One facet of life is literature and the publishing industry. Ever since the arrival of Oprah’s book club way back in 1996 , celebrities and cultural figures have played a pivotal role in which books are mass produced, read, and subsequently end up on supermarket shelves, waiting for housewives to spot the coveted seal of approval from whatever celebrity has chosen to endorse this specific author and take home their very own copy to read along with the thousands of others just like them. This mass appeal, caused sometimes by the actual literary merit of the book but typically due to the the supposed authority of the public figure doing the endorsing, is wonderful for the author. But is it good for the reader? Does seeking the approval of a mass audience and one particular celebrity, like Oprah, cause a downfall in the quality of the literature?
In my young, humble, and well read opinion, it certainly seems that authors are more concerned with making money, appealing to as wide an audience as humanly possible, and winning the endorsement of a prominent public figure than with the artistry of producing a piece of literature worthy of being produced and subsequently enjoyed. By appealing to as broad an audience as Oprah’s massive viewership the novel becomes generalized and loses the glimmering pieces of the author’s soul that make it literature and not just pieces of paper with type on them bound together with glue and cotton.
However, this phenomenon is anything but NOVEL. The idea of decreasing merit to appeal to the masses has been going on as long as publishing itself. The concept of dime novels and “pulp fiction”

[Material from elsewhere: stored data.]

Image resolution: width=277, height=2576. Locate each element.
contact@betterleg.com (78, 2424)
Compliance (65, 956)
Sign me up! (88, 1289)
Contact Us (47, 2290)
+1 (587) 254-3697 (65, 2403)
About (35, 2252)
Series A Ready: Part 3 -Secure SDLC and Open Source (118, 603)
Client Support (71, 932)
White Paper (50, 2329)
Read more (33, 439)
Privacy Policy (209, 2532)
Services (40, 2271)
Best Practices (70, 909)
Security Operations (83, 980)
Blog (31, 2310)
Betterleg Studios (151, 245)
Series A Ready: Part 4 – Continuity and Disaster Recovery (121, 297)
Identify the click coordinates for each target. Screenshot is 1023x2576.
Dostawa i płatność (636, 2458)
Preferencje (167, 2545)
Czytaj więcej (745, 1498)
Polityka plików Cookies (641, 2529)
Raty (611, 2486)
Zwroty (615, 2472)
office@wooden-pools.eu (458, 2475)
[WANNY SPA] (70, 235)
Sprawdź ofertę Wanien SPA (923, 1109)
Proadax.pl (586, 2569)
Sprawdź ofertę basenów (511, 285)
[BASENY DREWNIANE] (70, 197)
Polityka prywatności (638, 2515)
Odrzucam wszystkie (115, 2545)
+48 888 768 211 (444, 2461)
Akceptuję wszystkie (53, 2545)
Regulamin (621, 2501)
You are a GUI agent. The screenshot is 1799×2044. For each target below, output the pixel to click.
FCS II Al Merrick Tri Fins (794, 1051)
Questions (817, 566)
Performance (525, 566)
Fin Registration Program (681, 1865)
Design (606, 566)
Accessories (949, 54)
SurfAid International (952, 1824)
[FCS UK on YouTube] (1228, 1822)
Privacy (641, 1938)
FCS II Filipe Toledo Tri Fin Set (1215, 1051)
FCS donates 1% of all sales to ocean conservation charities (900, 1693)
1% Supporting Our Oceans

have been around since the 1800s with the advent of the printing press and development of the literate middle class. Basically authors have been pandering to mass audiences and whoever the Oprah of their century was since books became a thing at all. While this is unfortunate, as novels should be created for the sake of creation and education or pleasure and not for monetary purposes, it’s only realistic that authors would want to create something that a lot of people want to read and will make them money. Besides, the publishing of the non-special, mass marketed books only makes the Gatsby‘s, Catch 22‘s, and Little Prince‘s more special in comparison.